Listed on the London, Hong Kong, New York, Paris and Bermuda stock exchanges, shares in HSBC Holdings plc are held by about 204,000 shareholders in 133 countries and territories. Established in 1865 to finance the growing trade between Asia and Europe, HSBC has become the biggest bank incorporated in Hong Kong. The bank provides a range of personal, commercial and corporate banking financial services across Asia. Besides this, the company has 4000 offices in 70 countries worldwide (HSBC Bank, 2017).
The main aim of the business is to provide facilities to customers related to finances so that they can fulfil their demands and needs in an effective manner. The company puts efforts to build strong and long term relationships with its stakeholders for the purpose of creating value for the society and provide returns to its stakeholders.

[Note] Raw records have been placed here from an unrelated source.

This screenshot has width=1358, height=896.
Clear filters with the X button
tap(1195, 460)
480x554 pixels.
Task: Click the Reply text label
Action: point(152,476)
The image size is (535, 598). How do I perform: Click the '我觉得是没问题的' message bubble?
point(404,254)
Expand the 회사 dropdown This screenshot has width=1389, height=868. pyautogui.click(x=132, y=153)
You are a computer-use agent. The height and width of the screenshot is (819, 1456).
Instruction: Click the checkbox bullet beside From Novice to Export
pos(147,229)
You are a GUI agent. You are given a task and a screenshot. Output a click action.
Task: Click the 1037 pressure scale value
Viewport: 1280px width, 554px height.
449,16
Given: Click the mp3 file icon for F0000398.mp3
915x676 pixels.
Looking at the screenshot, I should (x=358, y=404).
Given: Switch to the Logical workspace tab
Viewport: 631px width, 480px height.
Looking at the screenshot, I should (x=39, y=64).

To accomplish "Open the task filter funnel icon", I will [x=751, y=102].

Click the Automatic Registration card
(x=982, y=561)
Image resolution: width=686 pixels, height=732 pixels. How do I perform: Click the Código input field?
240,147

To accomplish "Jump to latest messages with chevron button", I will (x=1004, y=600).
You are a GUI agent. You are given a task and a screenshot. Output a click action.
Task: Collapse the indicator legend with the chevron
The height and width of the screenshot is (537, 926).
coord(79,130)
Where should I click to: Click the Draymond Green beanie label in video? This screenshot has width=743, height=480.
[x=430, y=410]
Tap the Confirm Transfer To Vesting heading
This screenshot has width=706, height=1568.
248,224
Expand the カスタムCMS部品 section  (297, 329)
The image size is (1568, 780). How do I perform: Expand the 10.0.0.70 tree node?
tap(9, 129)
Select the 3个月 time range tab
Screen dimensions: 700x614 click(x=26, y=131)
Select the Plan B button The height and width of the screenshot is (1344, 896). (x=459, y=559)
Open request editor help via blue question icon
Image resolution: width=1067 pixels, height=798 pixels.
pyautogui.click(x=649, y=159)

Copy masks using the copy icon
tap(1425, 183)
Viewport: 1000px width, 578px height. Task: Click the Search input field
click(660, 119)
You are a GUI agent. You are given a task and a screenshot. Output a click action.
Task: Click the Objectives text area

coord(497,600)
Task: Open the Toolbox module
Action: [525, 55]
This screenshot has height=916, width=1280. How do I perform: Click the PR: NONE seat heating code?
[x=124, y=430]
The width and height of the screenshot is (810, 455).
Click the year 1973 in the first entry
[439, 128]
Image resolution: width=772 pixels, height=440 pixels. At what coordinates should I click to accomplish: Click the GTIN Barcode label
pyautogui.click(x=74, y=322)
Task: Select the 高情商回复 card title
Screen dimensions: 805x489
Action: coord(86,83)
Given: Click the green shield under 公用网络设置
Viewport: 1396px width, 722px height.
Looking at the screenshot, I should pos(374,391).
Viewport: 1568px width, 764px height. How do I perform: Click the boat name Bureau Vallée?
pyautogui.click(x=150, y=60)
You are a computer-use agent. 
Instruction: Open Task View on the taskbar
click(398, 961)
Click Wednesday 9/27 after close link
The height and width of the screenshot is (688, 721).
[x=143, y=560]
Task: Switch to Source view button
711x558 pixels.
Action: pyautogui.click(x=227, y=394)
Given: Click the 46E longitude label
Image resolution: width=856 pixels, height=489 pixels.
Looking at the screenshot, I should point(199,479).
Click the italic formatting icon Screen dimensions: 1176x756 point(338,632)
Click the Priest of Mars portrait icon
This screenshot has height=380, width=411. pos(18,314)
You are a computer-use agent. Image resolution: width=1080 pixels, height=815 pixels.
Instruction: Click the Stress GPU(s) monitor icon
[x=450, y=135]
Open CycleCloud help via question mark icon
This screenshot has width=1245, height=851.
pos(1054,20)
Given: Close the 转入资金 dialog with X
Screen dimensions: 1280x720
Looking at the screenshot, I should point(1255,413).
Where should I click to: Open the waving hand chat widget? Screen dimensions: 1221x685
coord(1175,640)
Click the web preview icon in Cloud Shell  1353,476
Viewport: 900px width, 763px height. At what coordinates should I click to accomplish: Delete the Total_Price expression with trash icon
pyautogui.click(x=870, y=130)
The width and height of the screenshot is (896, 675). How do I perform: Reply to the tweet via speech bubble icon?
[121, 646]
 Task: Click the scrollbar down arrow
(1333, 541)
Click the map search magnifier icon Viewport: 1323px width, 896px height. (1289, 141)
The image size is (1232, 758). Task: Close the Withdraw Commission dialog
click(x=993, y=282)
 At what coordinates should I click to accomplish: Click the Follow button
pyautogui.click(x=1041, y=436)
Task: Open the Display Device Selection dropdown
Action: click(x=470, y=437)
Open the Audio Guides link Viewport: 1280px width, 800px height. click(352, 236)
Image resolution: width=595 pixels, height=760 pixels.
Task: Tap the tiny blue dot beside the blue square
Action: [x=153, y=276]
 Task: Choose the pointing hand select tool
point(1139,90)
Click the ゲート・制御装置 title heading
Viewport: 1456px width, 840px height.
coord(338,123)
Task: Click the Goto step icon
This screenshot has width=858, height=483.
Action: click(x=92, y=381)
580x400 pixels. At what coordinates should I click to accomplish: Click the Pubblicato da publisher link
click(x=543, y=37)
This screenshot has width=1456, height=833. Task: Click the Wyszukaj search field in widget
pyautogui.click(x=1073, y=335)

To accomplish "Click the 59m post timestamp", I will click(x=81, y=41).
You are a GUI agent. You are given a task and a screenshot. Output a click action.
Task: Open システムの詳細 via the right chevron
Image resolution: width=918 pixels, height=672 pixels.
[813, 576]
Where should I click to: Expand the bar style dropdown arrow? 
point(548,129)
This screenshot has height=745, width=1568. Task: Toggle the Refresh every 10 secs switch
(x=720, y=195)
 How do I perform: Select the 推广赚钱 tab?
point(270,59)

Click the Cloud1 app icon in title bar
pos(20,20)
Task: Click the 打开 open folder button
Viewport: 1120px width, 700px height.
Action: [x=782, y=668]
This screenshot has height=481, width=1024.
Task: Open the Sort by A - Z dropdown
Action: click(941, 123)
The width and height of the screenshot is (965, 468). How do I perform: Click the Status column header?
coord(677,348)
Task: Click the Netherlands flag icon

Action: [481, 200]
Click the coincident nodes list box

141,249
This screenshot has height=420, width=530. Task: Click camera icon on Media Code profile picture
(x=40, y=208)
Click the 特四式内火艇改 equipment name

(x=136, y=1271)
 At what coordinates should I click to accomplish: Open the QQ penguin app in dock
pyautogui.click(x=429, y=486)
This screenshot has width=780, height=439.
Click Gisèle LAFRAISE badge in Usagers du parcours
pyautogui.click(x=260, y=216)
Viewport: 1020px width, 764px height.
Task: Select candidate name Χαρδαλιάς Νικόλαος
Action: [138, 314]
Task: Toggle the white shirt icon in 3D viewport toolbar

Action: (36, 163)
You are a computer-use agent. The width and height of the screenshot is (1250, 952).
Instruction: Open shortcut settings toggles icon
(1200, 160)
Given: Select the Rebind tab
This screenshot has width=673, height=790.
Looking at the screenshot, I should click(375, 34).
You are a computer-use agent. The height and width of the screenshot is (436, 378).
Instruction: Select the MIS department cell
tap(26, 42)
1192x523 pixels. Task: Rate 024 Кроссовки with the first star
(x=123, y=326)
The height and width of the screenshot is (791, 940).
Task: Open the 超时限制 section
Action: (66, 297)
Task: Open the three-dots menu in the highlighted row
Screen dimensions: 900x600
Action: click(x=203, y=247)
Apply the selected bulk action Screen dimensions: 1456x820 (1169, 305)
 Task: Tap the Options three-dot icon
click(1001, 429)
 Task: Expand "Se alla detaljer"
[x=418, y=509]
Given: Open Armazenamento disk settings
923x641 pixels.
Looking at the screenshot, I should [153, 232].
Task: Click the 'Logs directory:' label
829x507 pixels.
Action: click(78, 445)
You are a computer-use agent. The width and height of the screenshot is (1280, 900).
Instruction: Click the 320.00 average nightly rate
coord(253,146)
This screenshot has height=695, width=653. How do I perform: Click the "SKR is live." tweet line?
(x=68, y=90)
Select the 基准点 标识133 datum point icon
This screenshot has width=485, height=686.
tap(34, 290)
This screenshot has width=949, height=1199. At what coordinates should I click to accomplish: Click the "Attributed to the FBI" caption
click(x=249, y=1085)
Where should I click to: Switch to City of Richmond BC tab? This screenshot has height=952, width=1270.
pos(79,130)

In addition to this, the bank conducts its operations in a fair manner to protect the interests of its customers, employees and other stakeholders. Along with this, the company organizes different training programs to upgrade and develop new skills in its employees for the purpose of achieving its aim and objectives. Besides this, the company provides rewards and recognition to its employees for providing good quality performance which motivates employees to increase their productivity (Newton, 2012).Compliance risk management (CRM) in international banking industry is becoming increasingly important (McKinsey & Company, 2015). In 1990s, the international banking industry suffered a series of bank losses due to the negligence in compliance risk management (Lobha, 2010).For example, in 1995, with 233 years of continuous operating history, the Bank of Bahrain filed bankruptcy due to illegal trading of a young trader (Lobha, 2010). Although the number of major incidents of international financial institution was decreasing, the magnitude of any given incidents is increasing significantly (Lobha, 2010).